Berdasarkan penjelasan juru bicara Mahkamah Agung RI, Suharto kepada Tempo.co, Senin (12/8) ada sembilan proses untuk menyelesaikan sebuah perkara di MA yang tidak hanya melibatkan Hakim Agung, tapi juga staf lainnya. Mempertimbangkan hal tersebut, pimpinan Mahkamah menyepakati sebagian Dana Honorarium Penanganan Perkara sebanyak 40% didistribusikan  (dipotong) kepada supporting unit atau tim pendukung yang terdiri dari supervisor,  tim pendukung teknis dan manajemen, yang dituangkan dalam Keputusan Panitera Mahkamah Agung Nomor: 2349/PAN/HK.00/XII/2023 tentang Penetapan Satuan Besaran Honorarium Penanganan Perkara pada Mahkamah Agung RI.

Berdasarkan fakta-fakta tersebut, diduga telah terjadi dugaan tindak pidana korupsi Pemotongan dan Penyalahgunaan Dana Honorarium Penanganan Perkara  Bagi Hakim Agung Tahun Anggaran 2022-2023-2024, yang perlu didalami siapa pihak yang dapat dimintakan pertanggung jawaban atas pemotongan tersebut  yang sedikitnya bernilai sebesar  Rp. 97 milyar.

Ada pelaporan ke KPK

Sebuah Lembaga Swadaya Masyarakat telah melaporkan kepada KPK  atas dugaan pemotongan dan penyalahgunaan Dana Honorarium Perkara (HHP) Bagi Para Hakim Agung Senilai Rp 97 Milyar dan/atau TPPU, yang telah terkonfirmasi sebagai tindak pidana korupsi. Setidaknya kontruksi hukumnya serupa dan sebangun dengan dugaan perkara korupsi pemotongan dana hasil insentif pajak untuk pegawai Kab. Sidoarjo, Jawa Timur, yang telah menyebabkan Kepala  Dinas BPPD, Aris Suryono dituntut JPU  selama 7 tahun dan 6 bulan  penjara di PN Tipikor Sidoarjo (9/9/24). Dan dugaan korupsi terdakwa  Subhi,  mantan Kepala BPPRD Kota Jambi  yang telah divonis hakim 4 tahun, 5 bulan di Pengadilan Tipikor Jambi pada 20 Junuari 2022, lantaran dengan kekuasaannya melakukan pemotongan pembayaran dana insentif pemungutan pajak tahun 2017 hingga 2019.

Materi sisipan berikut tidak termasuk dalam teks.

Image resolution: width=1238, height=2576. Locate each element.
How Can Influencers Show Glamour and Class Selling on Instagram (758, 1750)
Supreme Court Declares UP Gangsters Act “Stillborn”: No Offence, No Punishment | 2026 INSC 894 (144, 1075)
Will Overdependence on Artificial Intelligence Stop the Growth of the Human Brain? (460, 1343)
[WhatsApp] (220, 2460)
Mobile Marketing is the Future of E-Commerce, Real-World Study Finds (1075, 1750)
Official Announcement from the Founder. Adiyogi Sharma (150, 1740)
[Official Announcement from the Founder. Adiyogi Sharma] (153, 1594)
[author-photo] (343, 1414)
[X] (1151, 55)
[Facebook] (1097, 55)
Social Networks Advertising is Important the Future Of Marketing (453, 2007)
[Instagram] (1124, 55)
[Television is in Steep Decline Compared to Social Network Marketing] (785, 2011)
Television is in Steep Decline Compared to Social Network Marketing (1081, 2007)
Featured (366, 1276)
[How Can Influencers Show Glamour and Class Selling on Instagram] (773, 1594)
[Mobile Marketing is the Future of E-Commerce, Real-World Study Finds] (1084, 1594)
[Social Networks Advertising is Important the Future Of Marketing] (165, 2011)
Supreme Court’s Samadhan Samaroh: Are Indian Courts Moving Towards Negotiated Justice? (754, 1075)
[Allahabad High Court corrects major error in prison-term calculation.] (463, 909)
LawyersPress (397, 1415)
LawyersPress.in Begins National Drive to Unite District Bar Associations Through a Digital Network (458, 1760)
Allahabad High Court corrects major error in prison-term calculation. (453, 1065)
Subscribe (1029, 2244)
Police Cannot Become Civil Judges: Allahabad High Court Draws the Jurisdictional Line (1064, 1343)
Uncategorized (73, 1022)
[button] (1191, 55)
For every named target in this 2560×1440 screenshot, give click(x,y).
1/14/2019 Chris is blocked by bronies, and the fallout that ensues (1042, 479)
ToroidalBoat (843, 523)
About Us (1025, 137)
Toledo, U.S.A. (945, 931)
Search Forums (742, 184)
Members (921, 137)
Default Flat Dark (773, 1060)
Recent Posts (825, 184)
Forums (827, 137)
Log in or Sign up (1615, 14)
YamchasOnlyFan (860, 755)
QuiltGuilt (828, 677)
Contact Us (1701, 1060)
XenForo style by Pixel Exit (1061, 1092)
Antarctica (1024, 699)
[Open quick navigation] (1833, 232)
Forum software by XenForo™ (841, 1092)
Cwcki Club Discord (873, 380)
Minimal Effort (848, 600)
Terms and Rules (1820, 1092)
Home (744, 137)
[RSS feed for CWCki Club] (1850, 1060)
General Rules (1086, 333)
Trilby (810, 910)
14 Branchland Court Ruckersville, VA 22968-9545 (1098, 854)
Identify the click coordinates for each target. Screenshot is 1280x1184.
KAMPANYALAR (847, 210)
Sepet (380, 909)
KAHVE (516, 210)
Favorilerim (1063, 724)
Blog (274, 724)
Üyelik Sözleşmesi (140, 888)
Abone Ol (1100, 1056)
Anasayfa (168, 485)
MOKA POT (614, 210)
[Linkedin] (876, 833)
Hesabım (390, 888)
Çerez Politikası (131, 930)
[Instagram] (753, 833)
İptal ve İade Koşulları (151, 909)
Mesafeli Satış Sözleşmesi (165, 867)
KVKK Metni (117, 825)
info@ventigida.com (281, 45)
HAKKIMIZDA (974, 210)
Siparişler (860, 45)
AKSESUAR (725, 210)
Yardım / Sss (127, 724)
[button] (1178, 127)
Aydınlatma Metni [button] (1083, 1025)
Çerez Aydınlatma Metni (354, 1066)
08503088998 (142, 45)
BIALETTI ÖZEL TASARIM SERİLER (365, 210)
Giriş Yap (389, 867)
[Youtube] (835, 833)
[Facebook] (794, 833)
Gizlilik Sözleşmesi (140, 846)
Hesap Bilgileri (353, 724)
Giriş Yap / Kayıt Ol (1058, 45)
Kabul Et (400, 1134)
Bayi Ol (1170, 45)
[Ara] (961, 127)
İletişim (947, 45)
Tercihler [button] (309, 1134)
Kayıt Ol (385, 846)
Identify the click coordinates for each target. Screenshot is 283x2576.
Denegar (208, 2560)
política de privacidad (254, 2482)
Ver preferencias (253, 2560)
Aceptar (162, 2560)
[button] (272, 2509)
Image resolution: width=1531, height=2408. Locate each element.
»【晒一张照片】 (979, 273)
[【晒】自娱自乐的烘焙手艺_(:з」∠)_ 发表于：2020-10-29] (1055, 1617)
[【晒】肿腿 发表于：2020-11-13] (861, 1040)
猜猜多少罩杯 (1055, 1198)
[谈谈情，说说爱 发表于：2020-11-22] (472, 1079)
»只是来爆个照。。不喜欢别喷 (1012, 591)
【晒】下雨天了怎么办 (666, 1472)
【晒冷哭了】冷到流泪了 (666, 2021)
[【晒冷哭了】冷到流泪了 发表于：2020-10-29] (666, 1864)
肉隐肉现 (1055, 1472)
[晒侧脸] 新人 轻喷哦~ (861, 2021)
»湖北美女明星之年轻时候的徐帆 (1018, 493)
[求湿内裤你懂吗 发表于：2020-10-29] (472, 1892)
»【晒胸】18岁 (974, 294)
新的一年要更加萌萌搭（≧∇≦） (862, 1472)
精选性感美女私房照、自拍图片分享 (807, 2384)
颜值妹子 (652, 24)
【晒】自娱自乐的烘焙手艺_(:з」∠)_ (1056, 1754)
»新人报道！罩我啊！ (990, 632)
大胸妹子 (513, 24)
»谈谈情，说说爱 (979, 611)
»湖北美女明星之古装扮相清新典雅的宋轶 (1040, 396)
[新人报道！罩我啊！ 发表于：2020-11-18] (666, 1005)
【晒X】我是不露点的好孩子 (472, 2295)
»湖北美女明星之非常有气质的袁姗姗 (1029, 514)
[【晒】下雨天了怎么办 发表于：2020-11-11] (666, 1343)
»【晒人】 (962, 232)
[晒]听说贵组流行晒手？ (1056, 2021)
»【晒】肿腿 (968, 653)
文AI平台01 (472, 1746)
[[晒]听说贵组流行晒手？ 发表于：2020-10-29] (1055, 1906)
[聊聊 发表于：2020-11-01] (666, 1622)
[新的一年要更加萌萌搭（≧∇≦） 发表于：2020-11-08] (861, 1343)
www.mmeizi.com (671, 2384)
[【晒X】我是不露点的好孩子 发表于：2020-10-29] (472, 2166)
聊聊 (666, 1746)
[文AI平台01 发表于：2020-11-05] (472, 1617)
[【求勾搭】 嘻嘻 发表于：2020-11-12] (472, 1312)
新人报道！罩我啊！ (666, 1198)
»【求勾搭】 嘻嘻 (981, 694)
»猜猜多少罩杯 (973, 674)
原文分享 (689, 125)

“Materi diskusi publik membahas tentang judicial corruption yang terjadi bukan lantaran kebutuhan (corruption by need) melainkan  dikualifikasi corruption by greed atau korupsi karena keserakahan. Kami akan mengundang sejumlah ahli hukum dan tokoh penggiat anti korupsi, dengan peserta dari kalangan akademisi Fakultas Hukum Universitas yang ada di Jakarta, lembaga-lembaga swadaya mayarakat, juru bicara MA, Direktorat Penyidikan Kejagung, Direktorat Penyidikan KPK, dan Direktorat Tipikor Bareskrim Polri.  Hasil rumusan diskusi publik akan kami serahkan kepada KPK, KY dan Komisi III DPR RI untuk kepentingan penindakan dan pengawasan” tukas Sugeng Tegung Santoso, SH.